* _Task description_: Whenever a line in the material below contains "Screenshot", copy that line.

* _Exercise material_:
• • • •
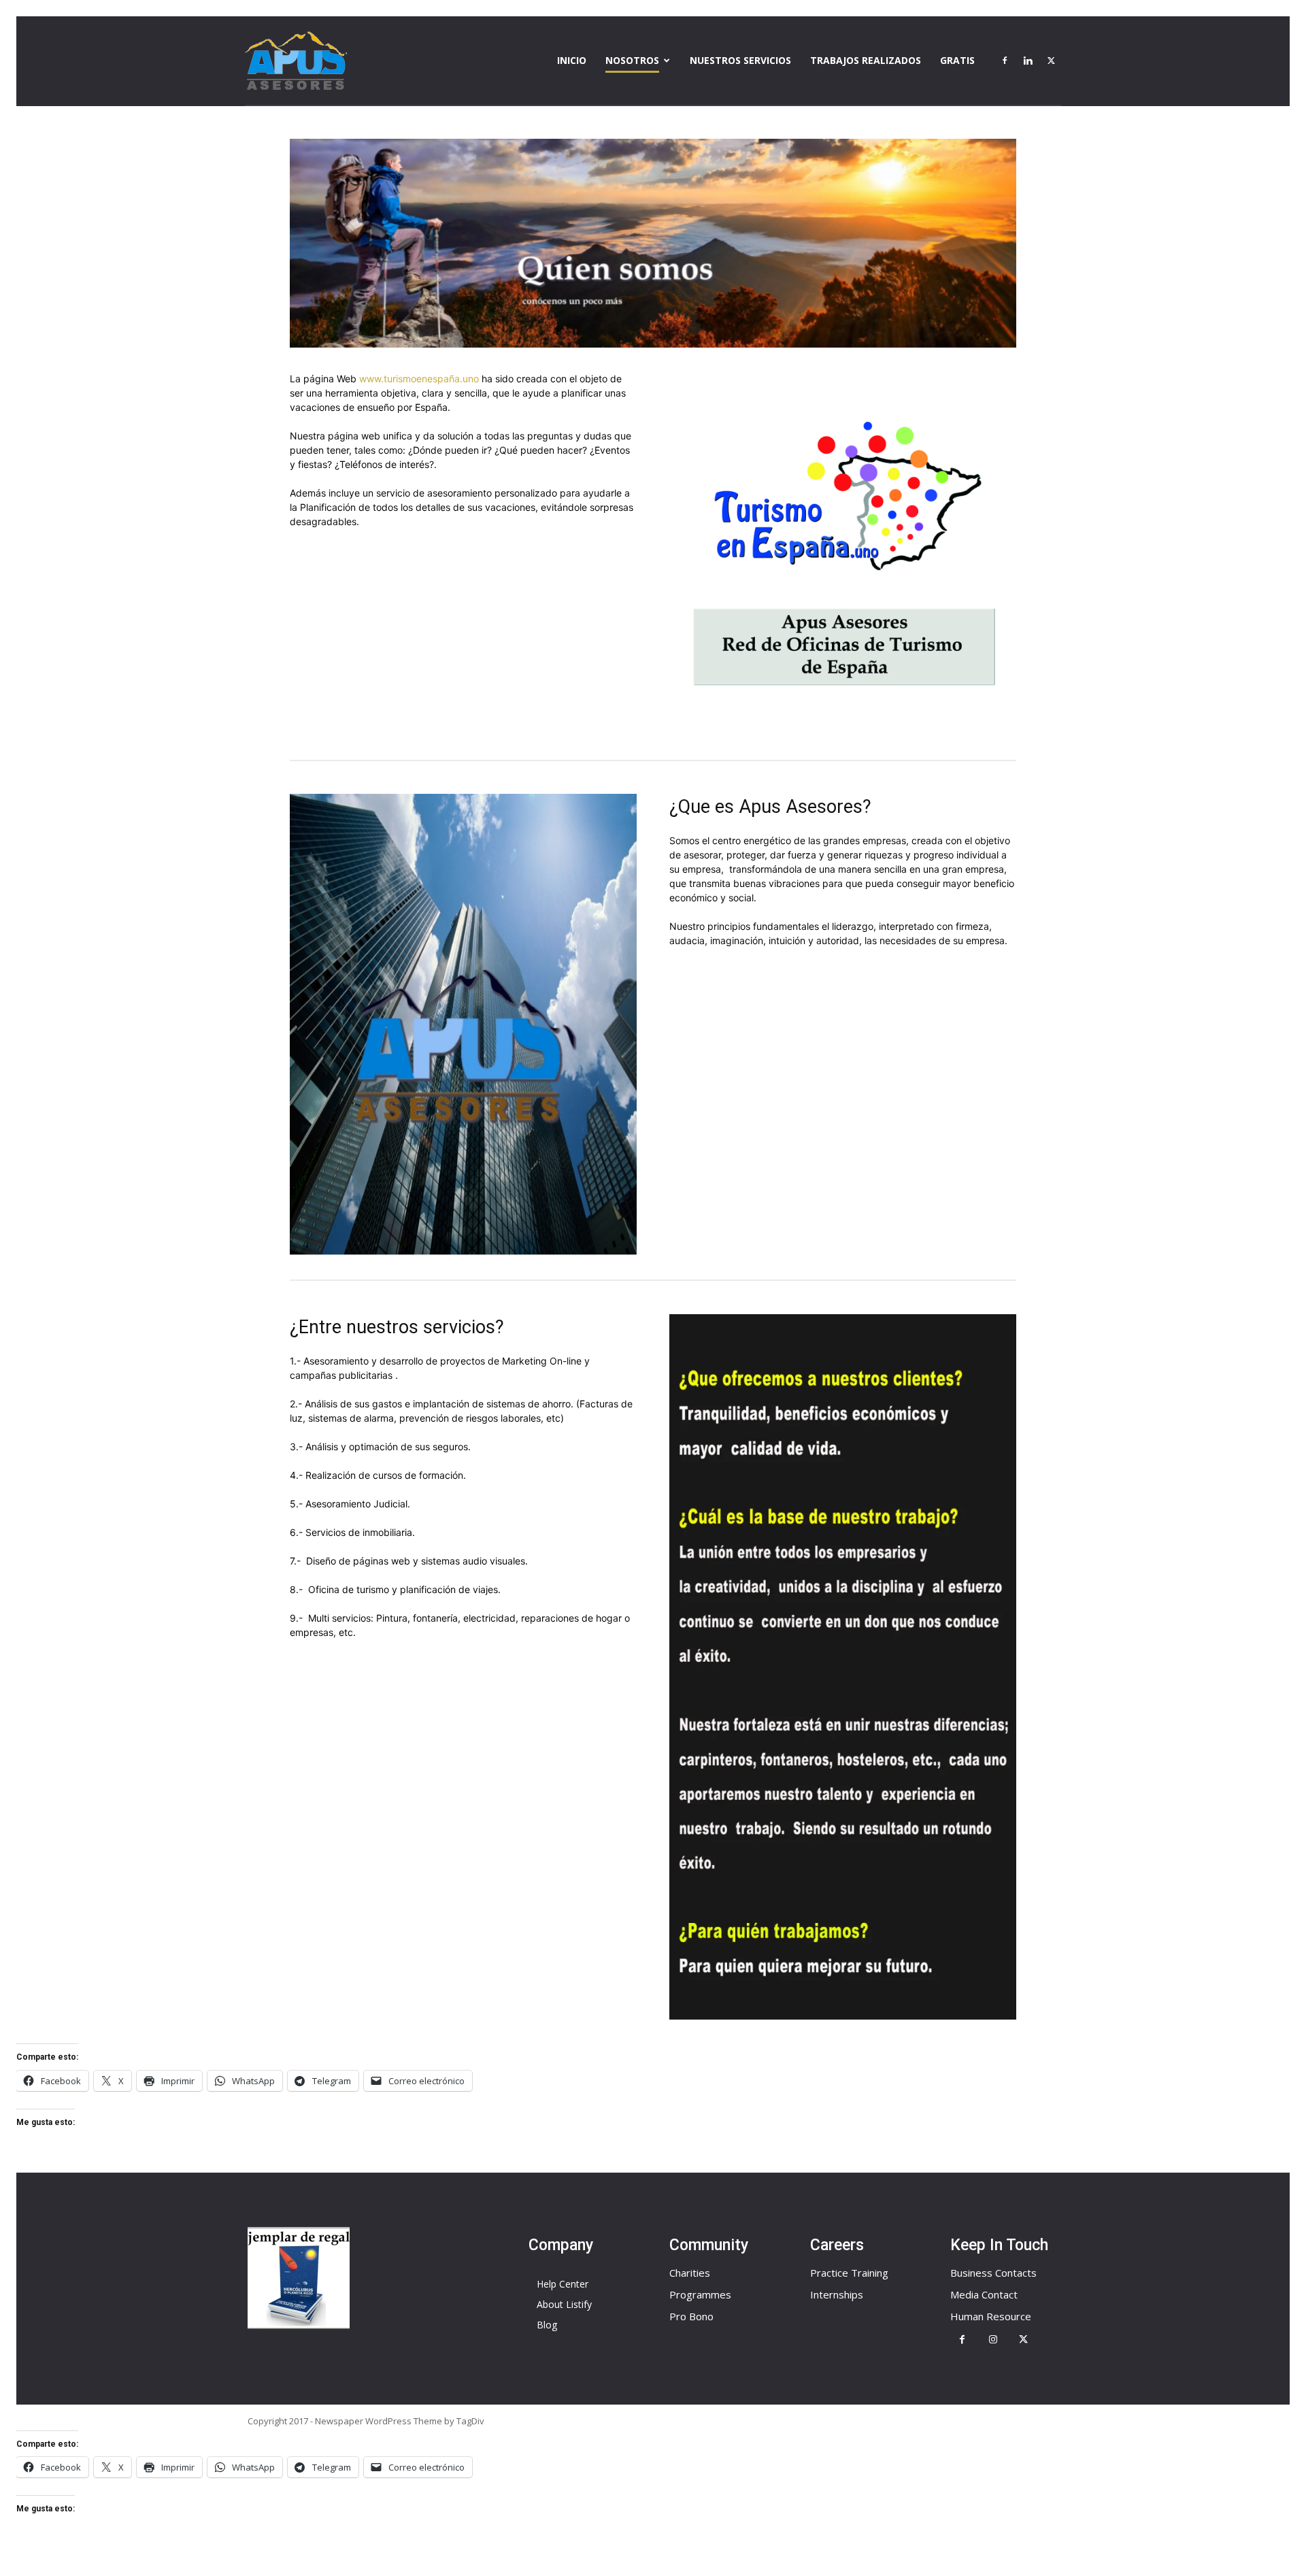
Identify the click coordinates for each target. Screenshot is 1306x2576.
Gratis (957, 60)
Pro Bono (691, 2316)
• • • •
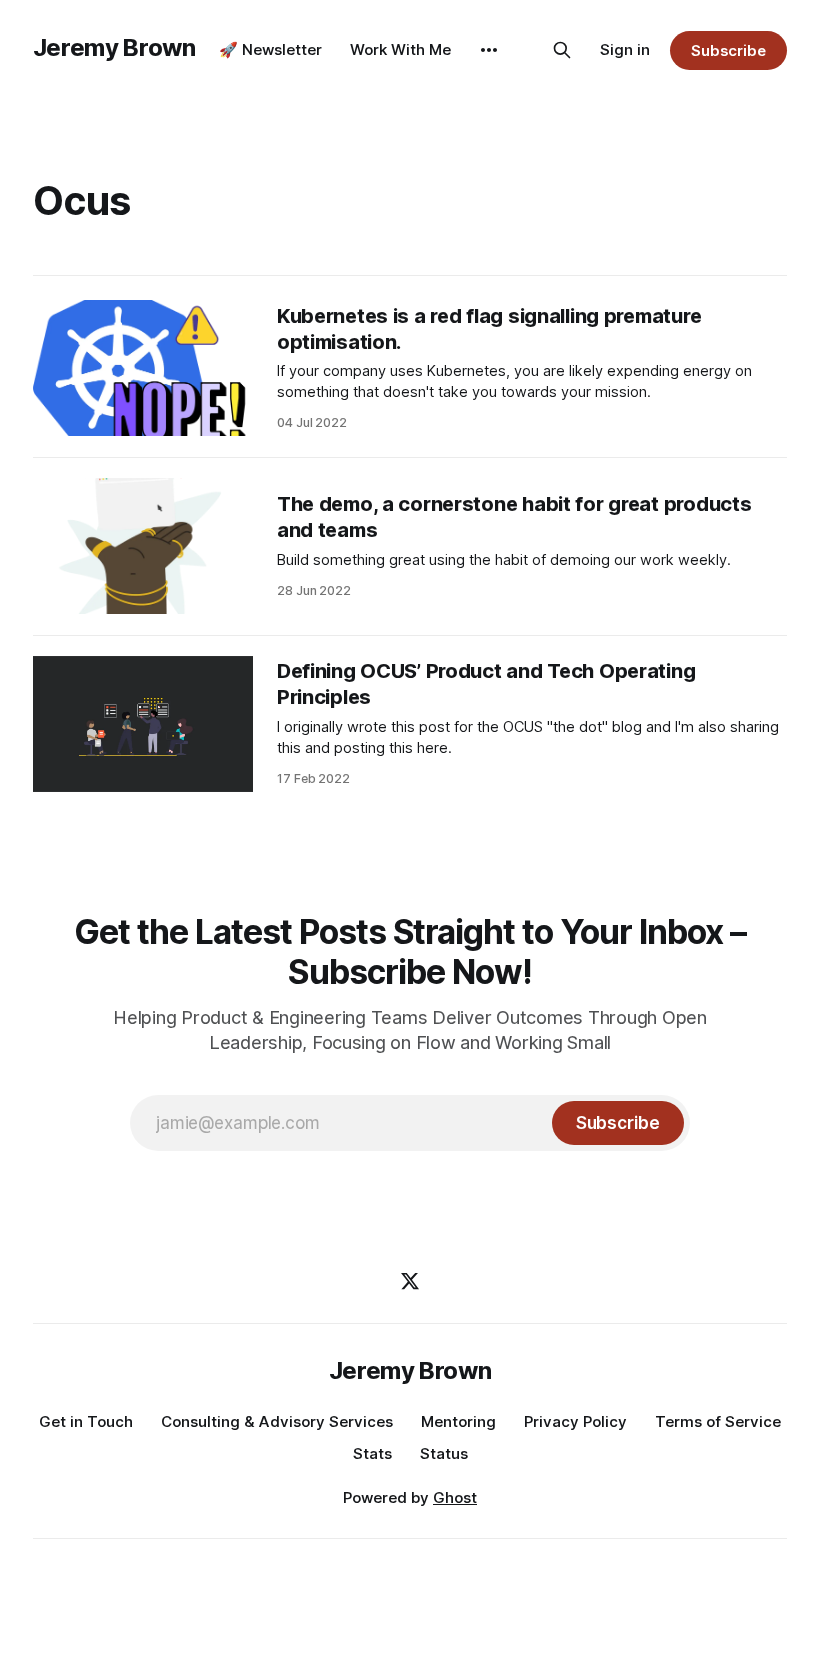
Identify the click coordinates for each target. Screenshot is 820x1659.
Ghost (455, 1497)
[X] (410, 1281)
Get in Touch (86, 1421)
• • • •
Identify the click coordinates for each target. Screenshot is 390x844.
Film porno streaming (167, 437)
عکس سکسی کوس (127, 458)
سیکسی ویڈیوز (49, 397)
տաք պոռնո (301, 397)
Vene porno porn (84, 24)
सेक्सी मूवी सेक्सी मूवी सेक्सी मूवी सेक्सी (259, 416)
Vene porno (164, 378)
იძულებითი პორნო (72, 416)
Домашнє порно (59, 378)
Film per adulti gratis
• • • •
* _Reply to the task_:
Identify the click coordinates for each target. Screenshot is 1306x2576.
Identify the click coordinates for each target. Screenshot is 820x1659.
Identify the click coordinates for each target. Screenshot is 390x844.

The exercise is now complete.